Provided records >>
** Start **
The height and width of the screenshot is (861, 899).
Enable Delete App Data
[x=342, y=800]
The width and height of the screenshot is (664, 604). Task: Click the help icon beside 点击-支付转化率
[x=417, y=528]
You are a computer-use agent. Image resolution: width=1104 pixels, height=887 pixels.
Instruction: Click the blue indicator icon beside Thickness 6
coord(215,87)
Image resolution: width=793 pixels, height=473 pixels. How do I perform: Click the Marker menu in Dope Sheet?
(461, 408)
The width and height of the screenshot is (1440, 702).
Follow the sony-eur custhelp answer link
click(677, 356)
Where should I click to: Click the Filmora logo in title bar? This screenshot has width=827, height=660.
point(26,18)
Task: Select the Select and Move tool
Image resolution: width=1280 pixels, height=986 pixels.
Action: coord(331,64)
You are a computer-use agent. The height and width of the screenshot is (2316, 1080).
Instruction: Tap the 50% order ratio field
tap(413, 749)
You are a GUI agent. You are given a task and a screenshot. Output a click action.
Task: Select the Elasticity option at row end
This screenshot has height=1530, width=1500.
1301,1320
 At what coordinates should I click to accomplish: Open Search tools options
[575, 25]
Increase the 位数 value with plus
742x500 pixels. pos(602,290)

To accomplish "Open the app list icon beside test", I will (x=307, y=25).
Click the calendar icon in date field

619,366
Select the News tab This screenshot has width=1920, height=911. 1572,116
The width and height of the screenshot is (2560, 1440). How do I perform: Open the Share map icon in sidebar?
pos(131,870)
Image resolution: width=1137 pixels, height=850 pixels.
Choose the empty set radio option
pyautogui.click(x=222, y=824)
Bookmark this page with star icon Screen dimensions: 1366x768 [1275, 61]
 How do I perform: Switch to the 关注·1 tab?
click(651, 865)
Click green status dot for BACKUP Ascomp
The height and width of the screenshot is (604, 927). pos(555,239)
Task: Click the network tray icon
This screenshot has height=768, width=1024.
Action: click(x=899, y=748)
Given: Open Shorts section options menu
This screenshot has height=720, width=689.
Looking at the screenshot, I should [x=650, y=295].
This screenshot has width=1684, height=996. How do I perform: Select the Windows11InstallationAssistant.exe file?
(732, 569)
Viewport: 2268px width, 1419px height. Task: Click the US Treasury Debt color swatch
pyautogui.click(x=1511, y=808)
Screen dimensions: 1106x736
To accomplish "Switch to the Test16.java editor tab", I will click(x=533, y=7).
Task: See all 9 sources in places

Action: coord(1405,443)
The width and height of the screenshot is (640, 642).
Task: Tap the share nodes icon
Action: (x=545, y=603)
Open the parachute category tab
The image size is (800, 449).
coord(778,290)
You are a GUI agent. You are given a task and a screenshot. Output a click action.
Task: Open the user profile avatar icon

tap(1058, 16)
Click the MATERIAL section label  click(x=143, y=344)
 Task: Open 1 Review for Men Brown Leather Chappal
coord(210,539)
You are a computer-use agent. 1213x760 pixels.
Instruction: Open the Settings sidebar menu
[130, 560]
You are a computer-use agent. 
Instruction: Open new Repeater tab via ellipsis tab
** End **
Exercise prompt >> Locate each line of the records containing the string "computer", matching case exactly, and copy those lines.

Response below >>
You are a computer-use agent. Image resolution: width=1104 pixels, height=887 pixels.
You are a computer-use agent. The height and width of the screenshot is (2316, 1080).
You are a computer-use agent. 1213x760 pixels.
You are a computer-use agent. 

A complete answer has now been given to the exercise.